I plan to go back to Brooklyn but there’s a bomb scare in the subways and I change my mind and head for Jess and Josh’s place. We catch a cab and the driver has the news on. It makes me cry and depresses me.

Throughout all of this the Mayor comes on the radio what seems to be every half hour. He has a little good news and a little more bad news each time. He answers every single question asked of him, even if it’s to say that he doesn’t know the answer. Every time I hear him I feel better and safer though I don’t know why.

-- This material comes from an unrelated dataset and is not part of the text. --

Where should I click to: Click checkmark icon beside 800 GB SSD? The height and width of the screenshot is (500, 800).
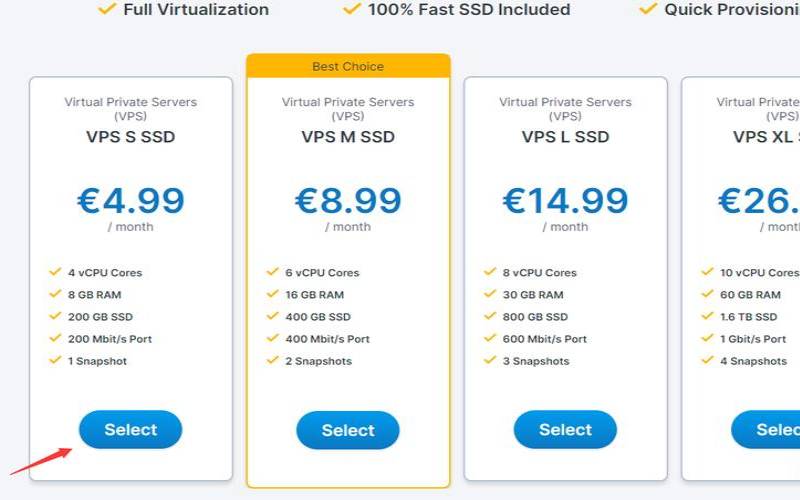click(490, 316)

There were some funny things that we heard those two days. On Tuesday we’d here someone come on and beg for something only to recant 20 minutes later. “Give blood. Go give blood.” … 20 minutes later … “If you’re going to give blood, go home. If you have O+, come on in, otherwise, we don’t need any more.” “We need some fresh clean socks down here at ground zero…” … 20 minutes later the same person comes back on the radio … “No more socks. We don’t need any more socks. NO MORE SOCKS!” “We’re trying to make sandwiches for all these good rescue workers, but we need more peanut butter…” … an hour later the radio announcer comes on and says, “We’re getting reports that most of Manhattan is sold out of peanut butter and people are buying peanuts and making their own to donate.” When I was at my boss’s apartment on Tuesday watching TV the newscaster says “…and now they’ve evacuated the leaders of congress… both parties.” As if we’d just leave all the Democrats behind or something. I read in the paper about the passengers of the plane that went down in Penn. and their plans to take the plane back. They joked amongst themselves that they would use the butter knives from their breakfast and this thought makes me laugh a little. At one point were sitting around listening to the radio and talking and I ask, “Where is Bruce Willis when you need him?” A few minutes later someone on the radio says the exact same thing.

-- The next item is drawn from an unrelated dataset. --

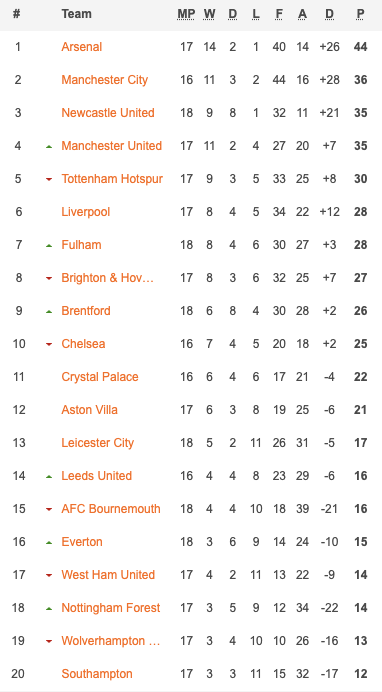Click green up arrow beside Everton

pos(49,542)
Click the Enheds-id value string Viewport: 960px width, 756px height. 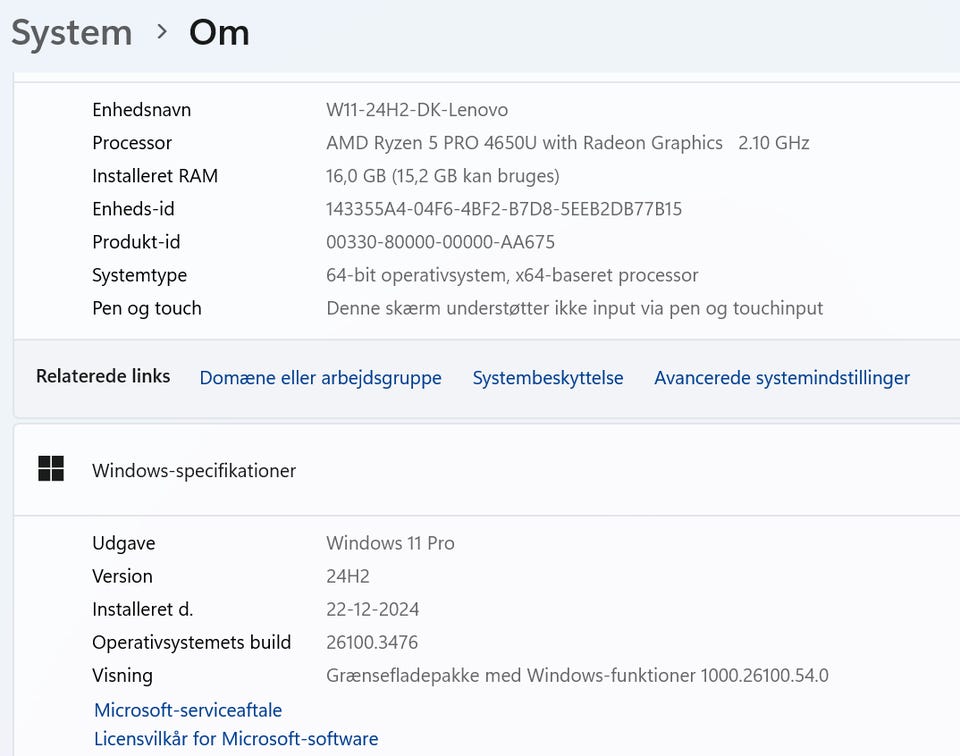tap(504, 209)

For the most part, Wednesday was like a day that didn’t happen.

Thursday, September 13th, 2001

I get up and go to work. I walk the same route I did on Tuesday and stop and take some of the same pictures. The skyline is empty. As I get off the subway and start my walk. The city seems… a little slower. There aren’t as many cars and there doesn’t seem to be as much noise. I’m hoofing it from the subway to the office and I put on my headphones. The MP3 CD I have on has a bunch of acoustic music (around 250 songs) and I’m walking on this sunny day, under the haze that covers the city, listening to whatever comes on next as I have it on random.

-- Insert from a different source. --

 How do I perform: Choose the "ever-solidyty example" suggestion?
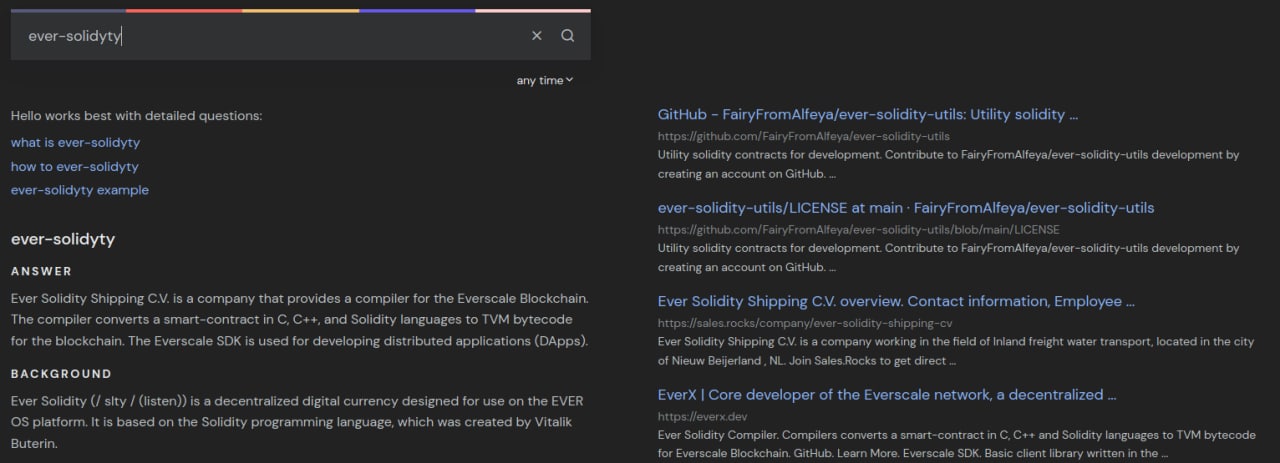pyautogui.click(x=79, y=190)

I here first Bob Dylan’s “Blowin’ in the Wind” with the lyrics:

How many times must a man look up
Before he can see the sky?
Yes, ‘n’ how many ears must one man have
Before he can hear people cry?
Yes, ‘n’ how many deaths will it take till he knows
That too many people have died?
The answer, my friend, is blowin’ in the wind,
The answer is blowin’ in the wind.

Next random song comes on and it’s Godspeed You Black Emperor‘s “The Dead Flag Blues”. I couldn’t have written a better song to sum up what this city is going through.

The car is on fire, and there’s no driver at the wheel
And the sewers are all muddied with a thousand lonely suicides
And a dark wind blows

The government is corrupt
And we’re on so many drugs
With the radio on and the curtains drawn

We’re trapped in the belly of this horrible machine
And the machine is bleeding to death

The sun has fallen down
And the billboards are all leering
And the flags are all dead at the top of their poles

It went like this:

The buildings tumbled in on themselves
Mothers clutching babies
Picked through the rubble
And pulled out their hair

The skyline was beautiful on fire
All twisted metal stretching upwards
Everything washed in a thin orange haze

I said, “Kiss me, you’re beautiful –
These are truly the last days”

You grabbed my hand
And we fell into it
Like a daydream
Or a fever

We woke up one morning and fell a little further down
For sure it’s the valley of death

I open up my wallet
And it’s full of blood

Next up on my random playlist is another Dylan Song: The Times They Are a Changin’ which include the lyrics:

Come gather ’round people
Wherever you roam
And admit that the waters
Around you have grown
And accept it that soon
You’ll be drenched to the bone.
If your time to you
Is worth savin’
Then you better start swimmin’
Or you’ll sink like a stone
For the times they are a-changin’.
Come writers and critics
Who prophesize with your pen
And keep your eyes wide
The chance won’t come again
And don’t speak too soon
For the wheel’s still in spin
And there’s no tellin’ who
That it’s namin’.
For the loser now
Will be later to win
For the times they are a-changin’.
Come senators, congressmen
Please heed the call
Don’t stand in the doorway
Don’t block up the hall
For he that gets hurt
Will be he who has stalled
There’s a battle outside
And it is ragin’.
It’ll soon shake your windows
And rattle your walls
For the times they are a-changin’.

I get to the office — it’s still surrounded by cops and FBI agents. Big orange dump trucks block the roads on either side of the building. There are sharp shooters on the roof of the parking garage to my left. I go up to the 11th floor and take some pictures of downtown, still burning. Chelsea piers are still lined with ambulances. The air in Manhattan reminds me of LA.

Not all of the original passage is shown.